Your thumb’s the projector. It’s the motor
and mirror, lamp and lens. Down
the drawn frames it slides, pages purring.
Between the parted curtains of your hands
the silent movie plays out: stickman lifts
his stickarms, stickgun fires its stickbullet.
O, it’s always a snuff film, always a slaying
in pencil, the way this silver man collapses,
knees bending like paperclips. Round
head to the ground, body stretched to a line—
it’s easy to mistake him now for a lollipop.
The final page flips, again the first page
sits at the top, and you return to whatever
it is you do, the day calendar on your desk
shedding its days, the horizon juggling
the sun and moon, back and forth, the sun
and moon. How quickly the seven leaves
of the week fall to the earth. How boney
the twig they once held. Come midnight,
you won’t see today flipping to tomorrow.

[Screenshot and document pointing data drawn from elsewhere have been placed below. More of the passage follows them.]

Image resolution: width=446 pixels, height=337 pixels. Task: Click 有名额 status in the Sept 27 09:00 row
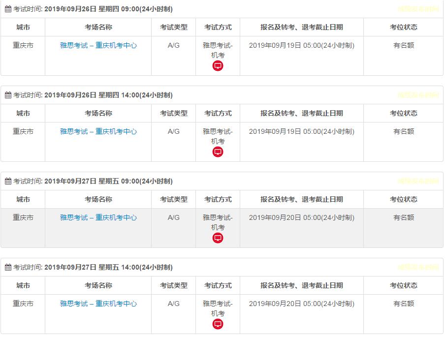[404, 217]
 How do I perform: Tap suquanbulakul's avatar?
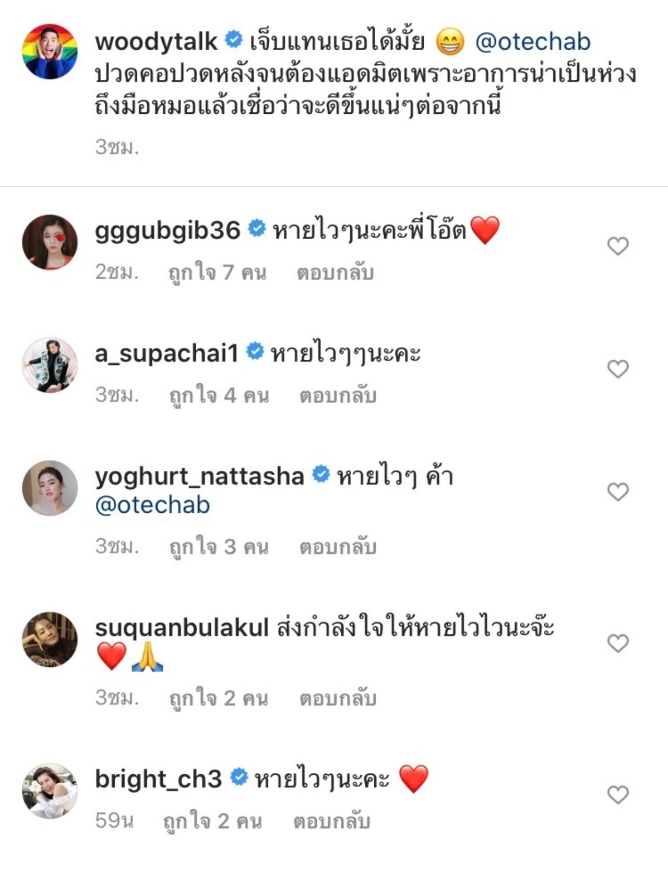click(x=50, y=639)
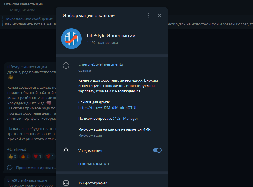Open the 197 фотографий media section
Viewport: 253px width, 187px height.
[x=93, y=183]
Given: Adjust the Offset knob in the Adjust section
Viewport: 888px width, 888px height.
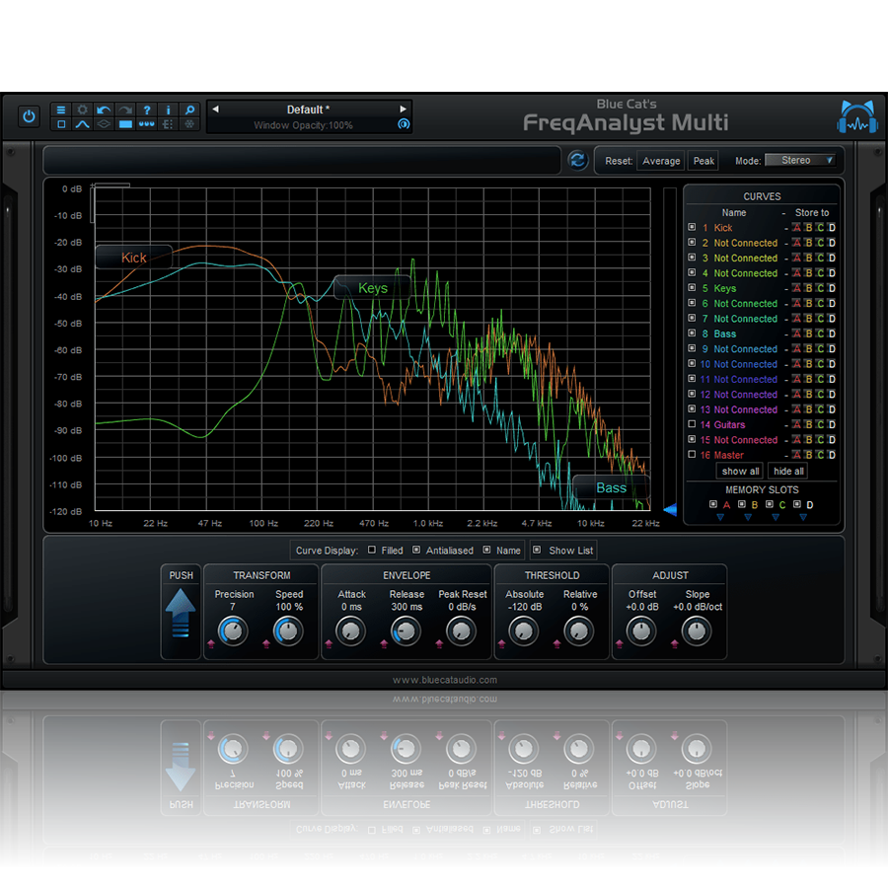Looking at the screenshot, I should point(641,631).
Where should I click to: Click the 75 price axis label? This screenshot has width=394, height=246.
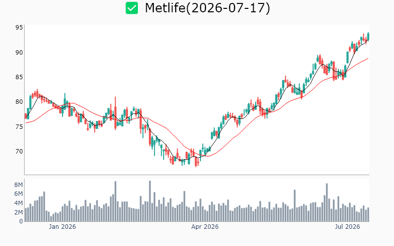point(19,126)
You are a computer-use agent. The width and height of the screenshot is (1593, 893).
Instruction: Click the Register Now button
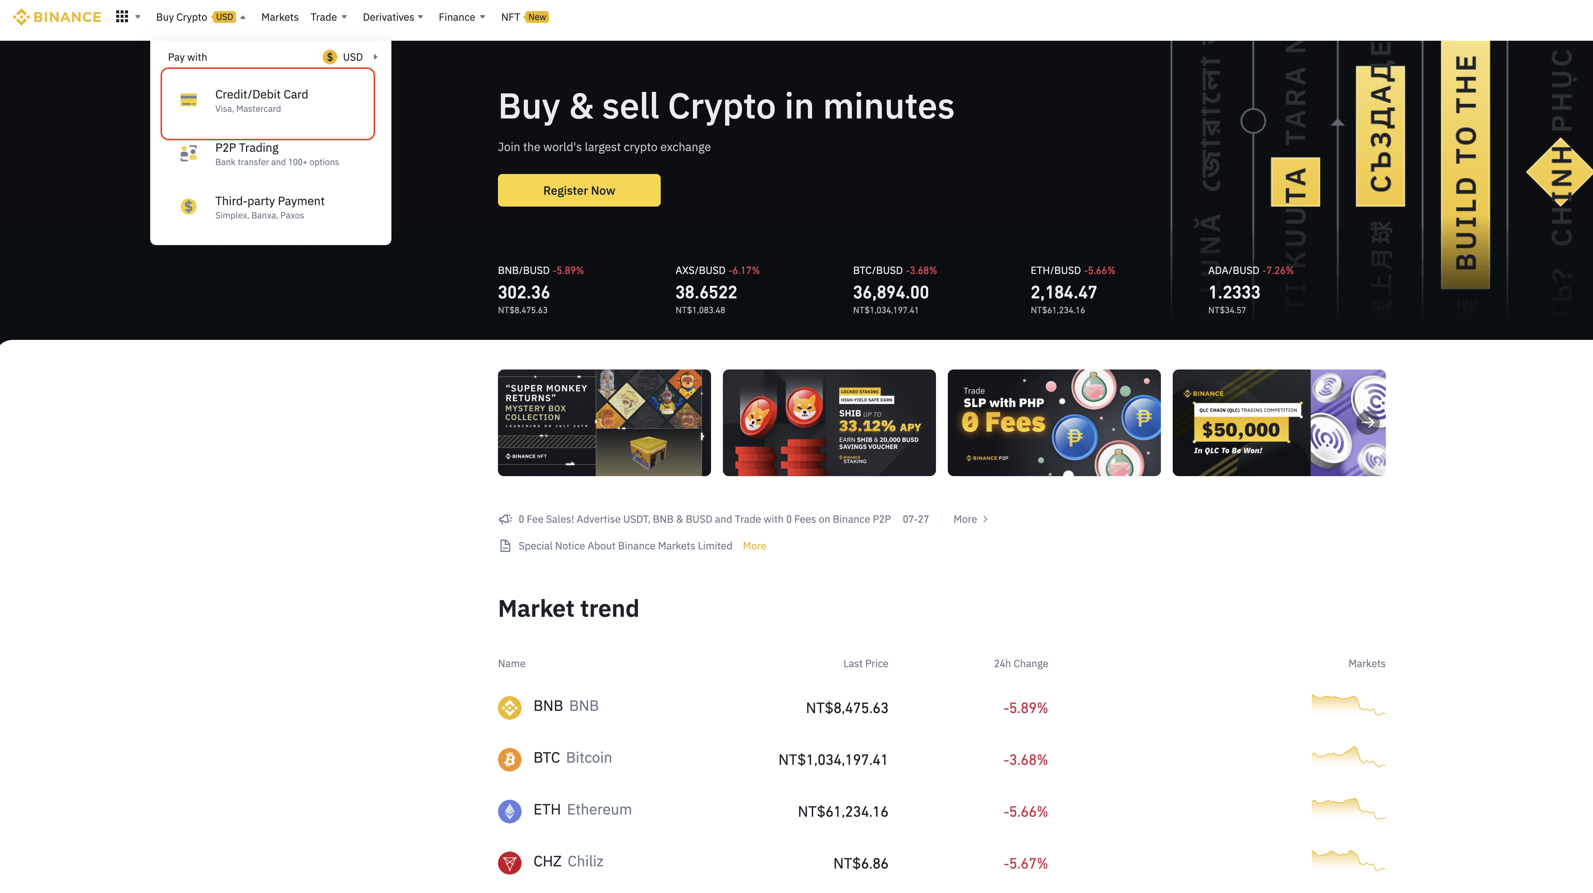579,190
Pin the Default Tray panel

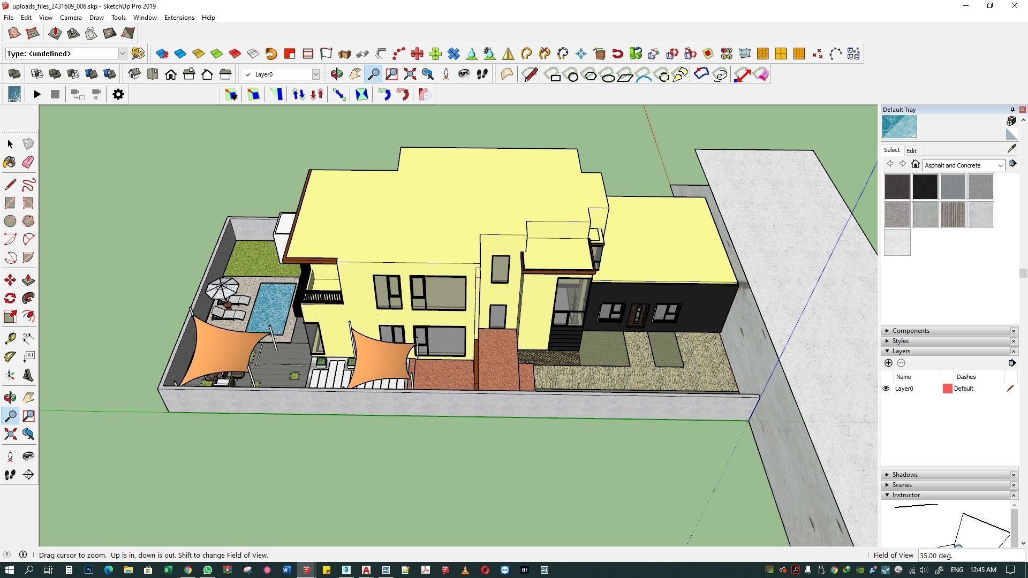1012,110
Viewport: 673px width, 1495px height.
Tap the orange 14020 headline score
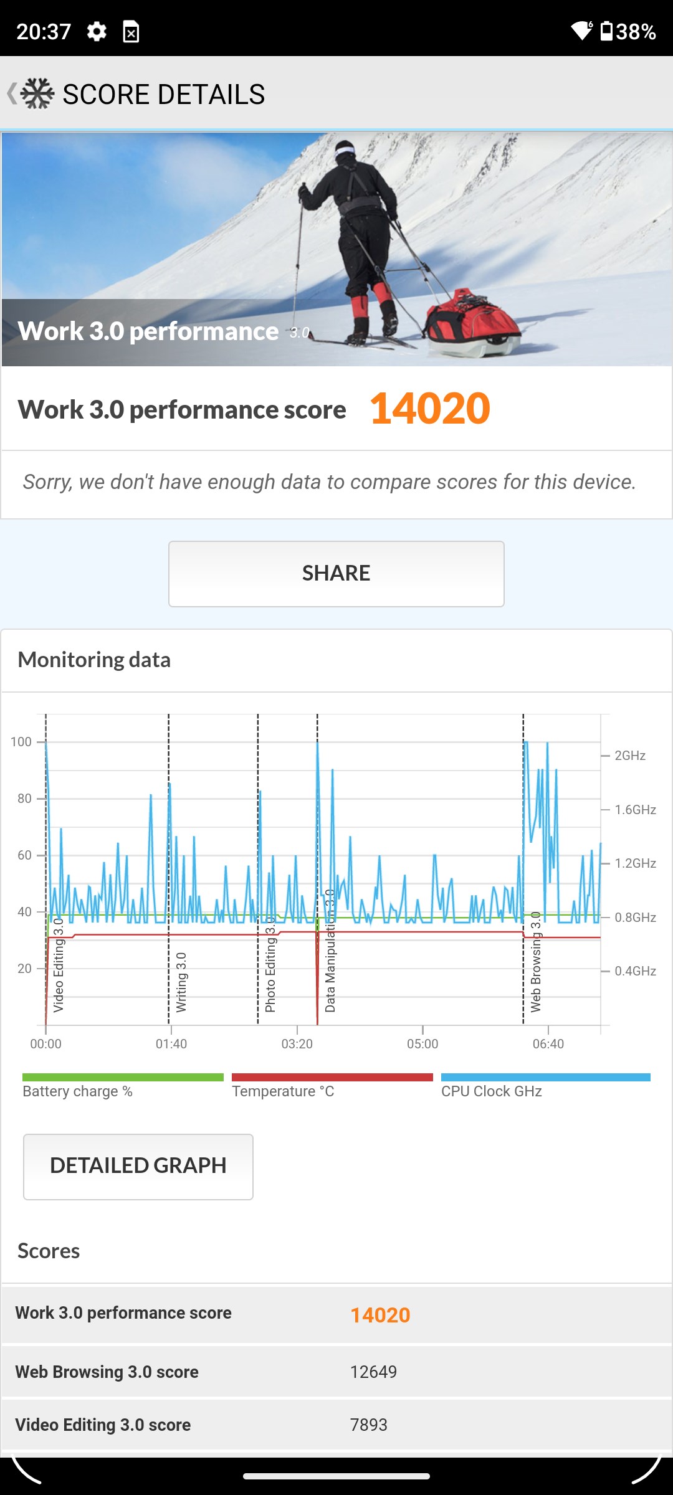tap(430, 409)
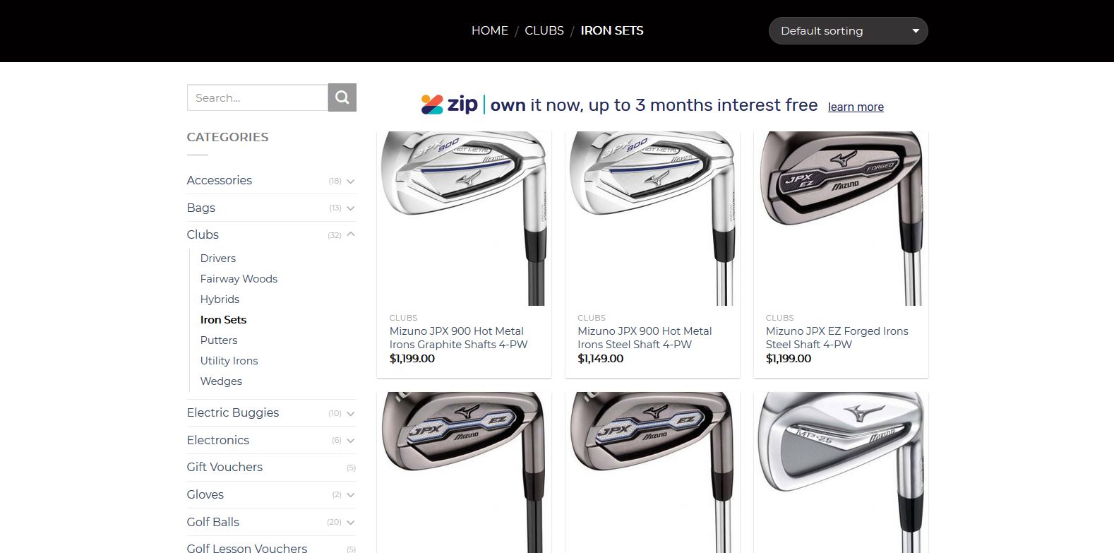Viewport: 1114px width, 553px height.
Task: Click the Zip logo in the banner
Action: [450, 105]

Only the crosshatched shadows of the night
the sun will spend all morning erasing.
David Hernandez’s third poetry collection, Hoodwinked, won the Kathryn A. Morton Prize. His other collections are Always Danger (Southern Illinois University Press, 2006), winner of the Crab Orchard Series in Poetry, and A House Waiting for Music (Tupelo Press, 2003). His YA novels include No More Us for You and Suckerpunch, both published by HarperCollins. His poems have appeared in FIELD, The Threepenny Review, Ploughshares, AGNI, TriQuarterly, and The Missouri Review. David lives in Long Beach, California, and is married to writer Lisa Glatt. Visit his website at davidahernandez.com. (updated 4/2013)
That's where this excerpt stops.